“Please don’t take this offensively, I want to try CrossFit but I don’t want to look like you.”
At first I was taken aback by a random stranger’s comment as I finished up my workout, but then I realized that I couldn’t be offended since I felt very much the same when I first walked into those garage doors a couple years earlier. There was one girl in particular that I saw that led to my first similar thought of, “I want to build muscle but maybe not that much.”
What this random stranger and I didn’t realize was the amount of time and determination that goes into the skills these girls were making look so effortless and the fact that they didn’t look the way they did from my former typical pasta every night philosophy.
Over the first few months of my CrossFit adventure, I watched as some incredible female athletes did pull-ups, handstand push-ups, barbell lifts and muscle ups.

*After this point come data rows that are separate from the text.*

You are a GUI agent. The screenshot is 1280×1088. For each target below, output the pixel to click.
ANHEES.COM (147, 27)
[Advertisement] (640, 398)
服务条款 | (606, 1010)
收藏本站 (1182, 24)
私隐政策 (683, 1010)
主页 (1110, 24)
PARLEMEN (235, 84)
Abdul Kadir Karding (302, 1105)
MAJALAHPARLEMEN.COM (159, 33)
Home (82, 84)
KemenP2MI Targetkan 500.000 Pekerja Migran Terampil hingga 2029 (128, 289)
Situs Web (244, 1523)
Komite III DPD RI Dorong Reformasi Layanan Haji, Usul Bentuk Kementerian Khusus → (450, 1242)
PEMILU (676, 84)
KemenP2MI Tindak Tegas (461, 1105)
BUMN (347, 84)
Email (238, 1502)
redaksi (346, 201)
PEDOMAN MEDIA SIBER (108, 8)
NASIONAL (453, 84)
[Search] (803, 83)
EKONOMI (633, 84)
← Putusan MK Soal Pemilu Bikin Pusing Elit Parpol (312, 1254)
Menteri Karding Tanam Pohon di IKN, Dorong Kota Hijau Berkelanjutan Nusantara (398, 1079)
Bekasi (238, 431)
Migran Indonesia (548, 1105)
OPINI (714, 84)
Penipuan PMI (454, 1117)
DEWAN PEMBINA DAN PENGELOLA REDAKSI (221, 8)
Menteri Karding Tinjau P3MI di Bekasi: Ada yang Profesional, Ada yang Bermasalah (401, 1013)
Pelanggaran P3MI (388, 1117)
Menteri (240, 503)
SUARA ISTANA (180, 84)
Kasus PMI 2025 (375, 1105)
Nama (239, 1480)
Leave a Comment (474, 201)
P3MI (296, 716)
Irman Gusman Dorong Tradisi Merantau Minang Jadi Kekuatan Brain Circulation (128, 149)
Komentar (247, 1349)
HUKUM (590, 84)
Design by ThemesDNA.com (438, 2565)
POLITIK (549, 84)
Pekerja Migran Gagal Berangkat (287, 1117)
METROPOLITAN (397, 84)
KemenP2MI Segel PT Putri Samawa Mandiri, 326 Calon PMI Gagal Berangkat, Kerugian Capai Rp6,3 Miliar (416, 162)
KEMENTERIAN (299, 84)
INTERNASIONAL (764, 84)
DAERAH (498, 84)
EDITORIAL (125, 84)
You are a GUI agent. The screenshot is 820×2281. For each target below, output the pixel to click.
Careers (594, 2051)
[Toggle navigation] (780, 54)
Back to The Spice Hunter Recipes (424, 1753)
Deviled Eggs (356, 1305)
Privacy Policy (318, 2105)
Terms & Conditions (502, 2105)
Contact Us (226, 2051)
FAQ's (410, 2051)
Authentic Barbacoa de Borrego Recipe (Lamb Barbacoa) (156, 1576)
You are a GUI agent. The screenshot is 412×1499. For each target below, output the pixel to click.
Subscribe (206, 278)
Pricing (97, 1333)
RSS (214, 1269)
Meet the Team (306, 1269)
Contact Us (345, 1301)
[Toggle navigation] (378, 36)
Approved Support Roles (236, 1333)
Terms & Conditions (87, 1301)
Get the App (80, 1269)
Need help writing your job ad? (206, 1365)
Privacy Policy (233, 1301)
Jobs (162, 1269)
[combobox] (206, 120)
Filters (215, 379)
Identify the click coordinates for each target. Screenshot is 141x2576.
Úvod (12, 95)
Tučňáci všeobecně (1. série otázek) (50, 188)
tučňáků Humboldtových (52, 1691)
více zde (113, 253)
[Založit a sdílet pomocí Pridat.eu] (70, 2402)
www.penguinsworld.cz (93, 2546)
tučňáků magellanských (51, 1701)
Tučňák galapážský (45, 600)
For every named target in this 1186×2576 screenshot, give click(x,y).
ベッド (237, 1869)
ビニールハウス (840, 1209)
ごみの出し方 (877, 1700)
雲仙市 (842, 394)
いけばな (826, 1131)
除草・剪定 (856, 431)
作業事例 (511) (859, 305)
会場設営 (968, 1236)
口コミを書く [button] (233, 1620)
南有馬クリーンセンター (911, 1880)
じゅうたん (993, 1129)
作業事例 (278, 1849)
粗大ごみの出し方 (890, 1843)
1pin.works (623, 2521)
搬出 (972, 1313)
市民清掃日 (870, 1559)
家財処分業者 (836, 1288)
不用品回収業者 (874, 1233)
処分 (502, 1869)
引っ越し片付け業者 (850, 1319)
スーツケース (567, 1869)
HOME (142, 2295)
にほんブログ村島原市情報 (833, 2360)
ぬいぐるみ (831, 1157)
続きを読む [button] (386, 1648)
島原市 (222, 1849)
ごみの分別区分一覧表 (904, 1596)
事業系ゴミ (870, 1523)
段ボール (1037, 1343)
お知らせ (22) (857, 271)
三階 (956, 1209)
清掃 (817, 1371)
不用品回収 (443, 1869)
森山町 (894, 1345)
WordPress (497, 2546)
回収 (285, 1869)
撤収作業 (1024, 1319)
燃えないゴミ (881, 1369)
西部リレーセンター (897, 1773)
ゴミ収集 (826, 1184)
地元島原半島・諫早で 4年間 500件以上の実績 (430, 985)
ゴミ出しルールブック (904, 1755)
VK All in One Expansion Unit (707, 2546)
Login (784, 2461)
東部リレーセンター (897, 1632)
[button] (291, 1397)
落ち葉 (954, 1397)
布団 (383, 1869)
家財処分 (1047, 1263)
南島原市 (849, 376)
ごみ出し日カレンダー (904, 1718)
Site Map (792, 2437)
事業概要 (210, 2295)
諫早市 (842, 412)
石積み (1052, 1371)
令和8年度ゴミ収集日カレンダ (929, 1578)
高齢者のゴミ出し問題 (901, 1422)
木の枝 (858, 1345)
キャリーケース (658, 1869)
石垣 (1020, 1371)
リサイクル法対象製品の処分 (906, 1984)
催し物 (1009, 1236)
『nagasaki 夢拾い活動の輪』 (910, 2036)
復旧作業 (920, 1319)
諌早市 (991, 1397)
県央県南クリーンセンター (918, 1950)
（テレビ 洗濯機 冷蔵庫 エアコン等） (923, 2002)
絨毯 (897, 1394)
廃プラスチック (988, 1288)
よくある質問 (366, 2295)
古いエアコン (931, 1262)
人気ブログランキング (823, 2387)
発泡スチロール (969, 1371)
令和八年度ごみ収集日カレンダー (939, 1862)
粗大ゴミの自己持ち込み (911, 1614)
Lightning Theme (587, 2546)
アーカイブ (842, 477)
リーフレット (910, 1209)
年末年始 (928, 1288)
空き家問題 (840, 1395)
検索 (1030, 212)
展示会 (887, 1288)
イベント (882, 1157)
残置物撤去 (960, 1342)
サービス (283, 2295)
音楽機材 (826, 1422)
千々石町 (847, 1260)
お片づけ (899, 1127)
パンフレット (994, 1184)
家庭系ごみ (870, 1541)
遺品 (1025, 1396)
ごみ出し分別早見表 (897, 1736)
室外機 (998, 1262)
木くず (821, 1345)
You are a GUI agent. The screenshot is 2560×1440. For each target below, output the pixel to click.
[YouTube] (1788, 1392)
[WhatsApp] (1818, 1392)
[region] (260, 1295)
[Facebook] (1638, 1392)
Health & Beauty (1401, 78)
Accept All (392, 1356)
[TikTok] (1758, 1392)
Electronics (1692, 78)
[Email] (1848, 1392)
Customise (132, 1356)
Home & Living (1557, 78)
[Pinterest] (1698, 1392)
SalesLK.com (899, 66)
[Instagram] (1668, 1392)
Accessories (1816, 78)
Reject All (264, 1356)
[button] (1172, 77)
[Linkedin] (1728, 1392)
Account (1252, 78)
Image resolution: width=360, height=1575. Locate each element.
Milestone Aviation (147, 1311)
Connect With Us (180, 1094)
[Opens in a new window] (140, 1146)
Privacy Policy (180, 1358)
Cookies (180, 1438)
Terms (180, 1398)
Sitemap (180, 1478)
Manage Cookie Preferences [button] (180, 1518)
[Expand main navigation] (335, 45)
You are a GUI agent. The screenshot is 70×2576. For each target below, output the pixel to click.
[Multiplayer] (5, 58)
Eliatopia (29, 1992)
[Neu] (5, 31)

Despite being a skinny runner who clearly was not genetically engineered for this thing called CrossFit, I wanted to be able to do it all. Somewhere between not wanting to be bulky and wanting to lift weights and do basic gymnastics movements my mindset changed. Rather than worrying about what my body would look like I started to worry about what my body was capable of; with this came several lifestyle changes that brought me to the much more muscular, perhaps “bulky” physique that I enjoy today.
Diet, Eating and Energy
When you start spending that much time around people talking about their Paleo and zone diets you start looking at the bowl of pasta a little differently. Growing up (and through college) the only “vegetables” I ate were corn and peas (in my first introduction to paleo I learned one is a grain and the other a legume, crushing any impression of a healthy childhood). Through my first Paleo challenge, I forced myself to learn to like many vegetables. However with limited energy for multiple workout days I decided to learn more. After reading about different diets, hormonal balance and macros I increased my carbs, practically eliminated sugar and gluten, and even tried measuring my food for about 2 weeks. While I learned a lot about nutritional balance, I also learned that I could never be a bodybuilder because measuring everything made me slightly miserable. Despite not measuring, I still spend about 4-5 hours meal prepping Sunday afternoons and I look forward to my Sunday morning trip to the farm for my grass-fed meat, pasture raised chicken and eggs, and as many different colored veggies and fruits as possible – all while avoiding the traffic and lines at Market Basket and Hannaford.
Does all this mean I never go out to dinner or have a glass of wine with my brownies and ice cream? Or that I never go out with friends on a Friday night? Of course not – I love those things almost as much as CrossFit, I just do them a lot less frequently than before.
Now it’s been 4 years since I started CrossFit and I have been asked everything from, “Are you a gymnast? A bodybuilder? A fighter?” to “Do you take steroids?”; yet there are plenty of people who I started CrossFit with and ones who were at it long before me who lead a normal life, wear tank tops in public and have never been asked any of these questions.
First – CrossFit became a passion – some would argue an obsession. Though not necessary to see positive results both from a capability and a physique perspective, the amount of time and effort put in is certainly related to the results. I loved my time at the gym and soon found other hobbies were less important, I stopped playing in the recreational floor hockey league, limited drinks with coworkers to special occasions and somehow managed to get to the gym at 5:30am on days when I had my MBA classes after work. Weekends became the days I could go to the gym (or stay active in other ways through hiking, swimming, etc.) without time constraints, and I learned quickly that going out on a Friday night would bring with it a miserable 9am training session Saturday morning – so I chose to stop going out on Friday nights and honestly didn’t miss it at all.
My time at the gym increased as I understood the movements and theory of CrossFit and I found myself reading articles and books related to technique, mentality, and nutrition. Soon enough every night I could look forward to spending 2-3 hours at the gym – much of that time was spent training and working skills and technique but the rest learning from those around me. My life became a delicate balance of my career (then in finance) and CrossFit.
Editors note: I wanted to comment on something from immediately above. 2-3 hours per day at the gym is an incredible amount of time. That is a lot of dedication and goes well above and beyond what we would consider a normal CrossFit class of 45-75 min. Please keep that in mind — it’s the point of the story 🙂
If you start CrossFit can I guarantee you will or will not look like me?
CrossFit can be a workout, a hobby, a passion or a lifestyle and it will certainly bring with it a higher level of fitness and expand your own capabilities, but you will only progress as far as you prioritize and commit.
With an open mind hopefully, like me, you will find your perception of “bulky” changes as you experience what your body is capable of.
I am not a gymnast, fighter, or bodybuilder and I don’t take steroids.
I am a CrossFitter, I work hard, and I love every minute of it.